As well as identifying newborns with rare diseases, this kind of genomic information could be used to compute a person’s risk score for developing chronic illnesses later in life. If for example, they have a higher than average risk of colon or breast cancer, they could be pre-emptively scheduled for annual colonoscopies or mammograms as soon as they hit adulthood.
To a limited extent, this is already happening. In the UK, Genomics England has launched the Newborn Genomes Programme, which plans to undertake whole-genome sequencing of up to 200,000 newborn babies, with the aim of enabling the early identification of rare genetic diseases.
"I have not had my own genome sequenced and I would not have wanted my parents to have agreed to this," Curtis says. "I don’t see that sequencing children for the sake of some vague, ill-defined benefits could ever be justifiable.”

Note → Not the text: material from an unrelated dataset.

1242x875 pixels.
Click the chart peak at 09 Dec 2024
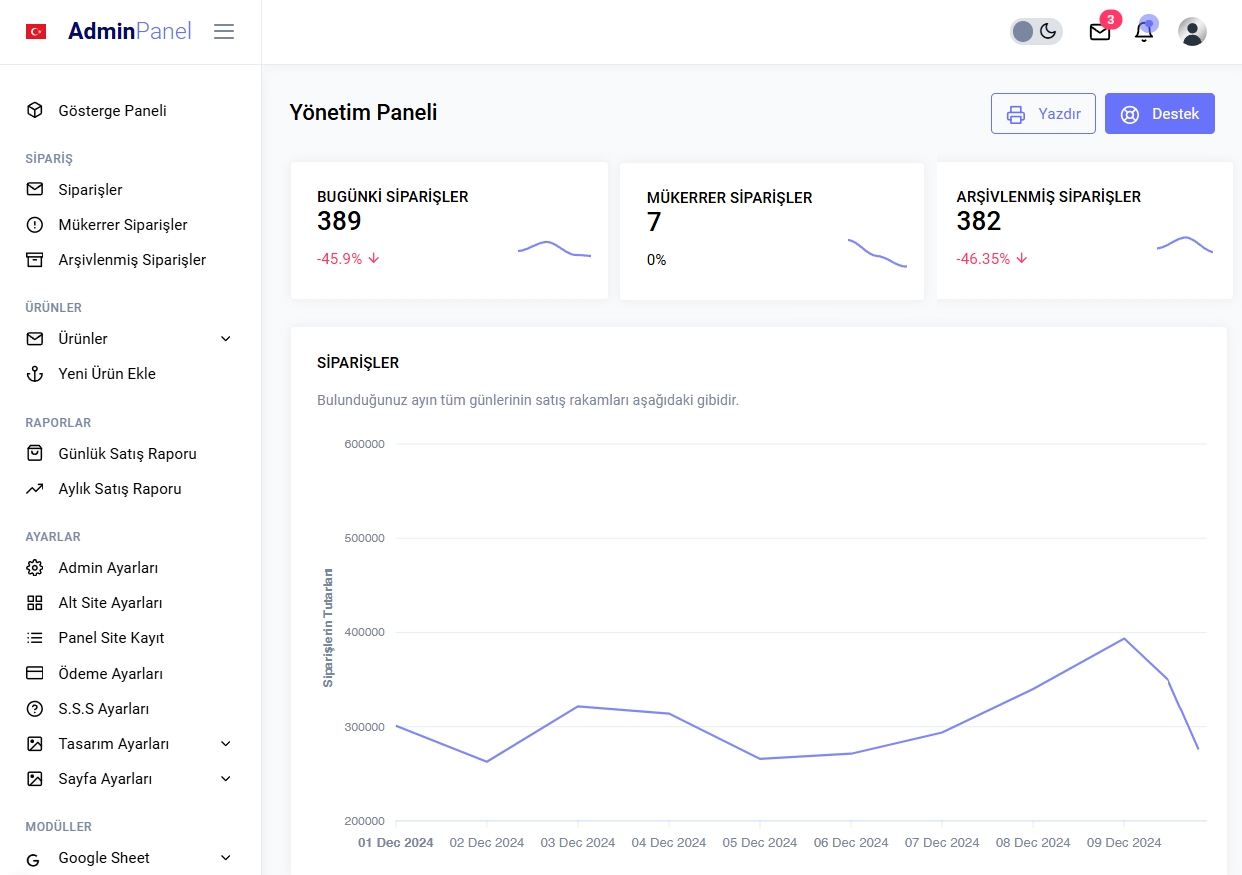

However, some scientists feel that it is tricky to justify sequencing the genomes of apparently healthy babies, given the data privacy issues involved. They point out that we still know too little about the links which can be drawn between genetic information at birth, and risk of chronic illness later in life.
“I think there are very difficult ethical issues involved in sequencing children if there are no clear and immediate clinical benefits,” says Curtis. “They cannot consent to this process. I have not had my own genome sequenced and I would not have wanted my parents to have agreed to this. I don’t see that sequencing children for the sake of some vague, ill-defined benefits could ever be justifiable.”

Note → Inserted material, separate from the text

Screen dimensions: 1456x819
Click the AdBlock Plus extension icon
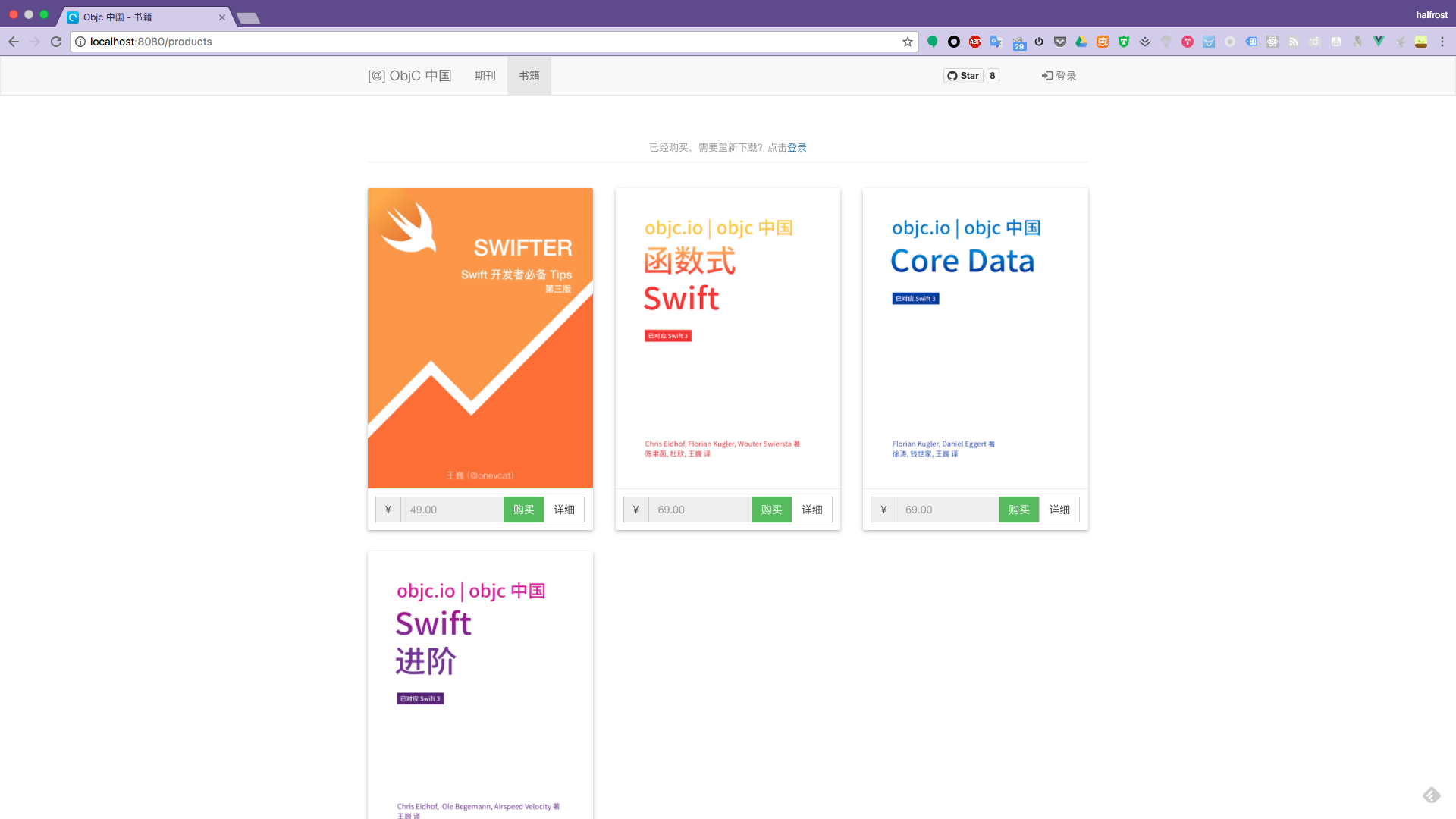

Curtis points out that there are many inherent risks about this data being available. It may fall into the hands of insurance companies, and it could even be used by governments for surveillance purposes.

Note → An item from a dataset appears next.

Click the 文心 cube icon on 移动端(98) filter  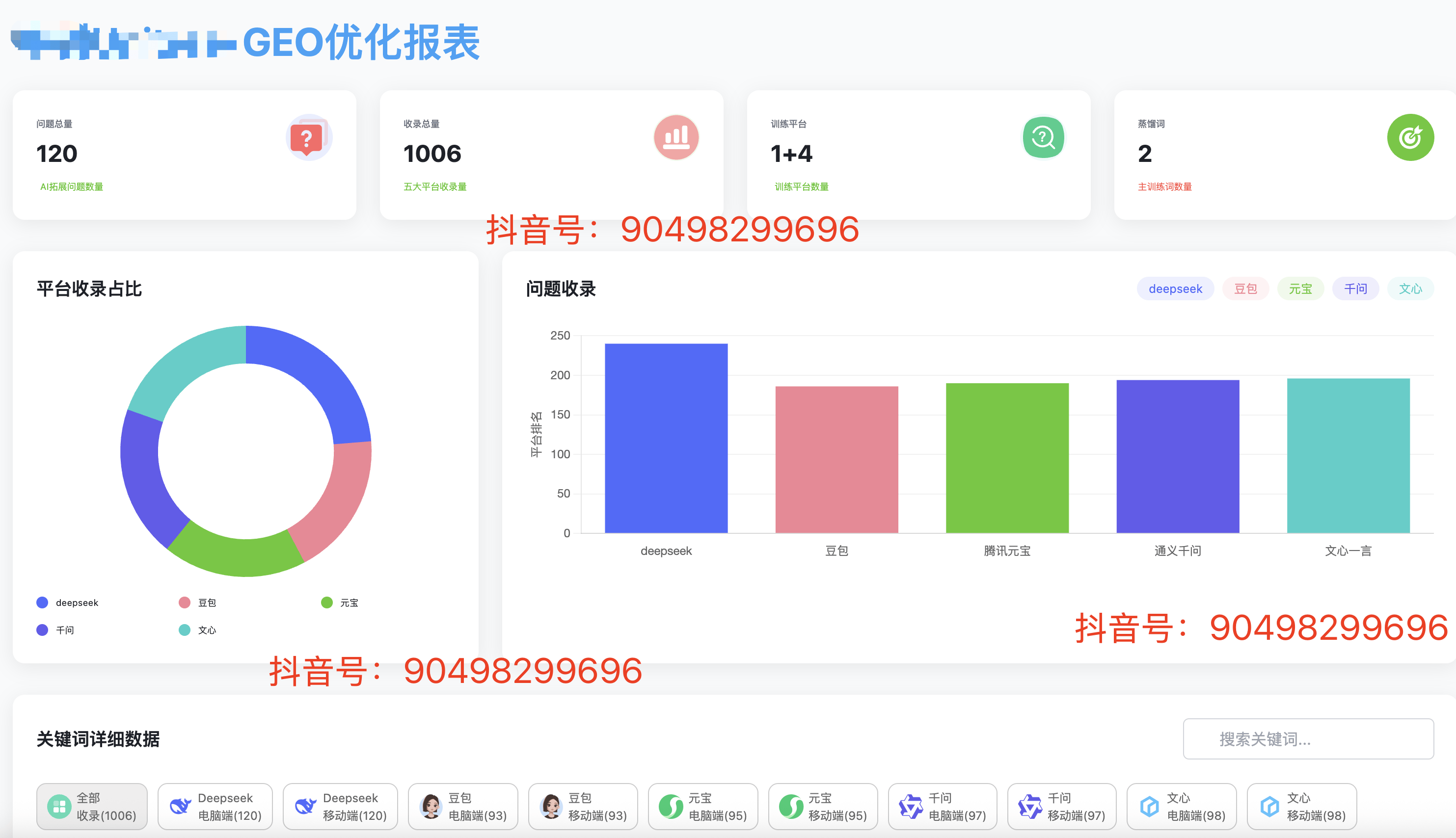(x=1269, y=806)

“Genetic sequence data is very useful indeed for forensic purposes. Its full potential has yet to be realized but identifying rare variants could provide a quick and easy way to find relatives of a perpetrator,” he says. “If large numbers of people had been sequenced in a healthcare system then it could be difficult for a future government to resist the temptation to use this as a resource to investigate serious crimes.”
While sequencing becoming more widely available will present difficult ethical and moral challenges, it will offer many benefits for society as a whole. Cheaper sequencing will help boost the diversity of genomic datasets which have traditionally been skewed towards individuals of white, European descent, meaning that much of the actionable medical information which has come out of these studies is not relevant to people of other ethnicities.
Ward predicts that in the coming years, the growing amount of genetic information will ultimately change the outcomes for many with rare, previously incurable illnesses.
“If you're the parent of a child that has a susceptible or a suspected rare genetic disease, their genome will get sequenced, and while sadly that doesn’t always lead to treatments, it’s building up a knowledge base so companies can spring up and target that niche of a disease,” he says. “As a result there’s a whole tidal wave of new therapies that are going to come to market over the next five years, as the genetic tools we have, mature and evolve.”